# [TO DO]
Down to the last line, set the entries down again exactly.

# [ENTRIES PROVIDED]
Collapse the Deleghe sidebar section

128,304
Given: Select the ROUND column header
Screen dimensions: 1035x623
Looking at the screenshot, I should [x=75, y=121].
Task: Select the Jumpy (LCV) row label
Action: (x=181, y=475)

# [SOLUTION BELOW]
Collapse the Deleghe sidebar section

128,304
Given: Select the ROUND column header
Screen dimensions: 1035x623
Looking at the screenshot, I should [x=75, y=121].
Task: Select the Jumpy (LCV) row label
Action: (x=181, y=475)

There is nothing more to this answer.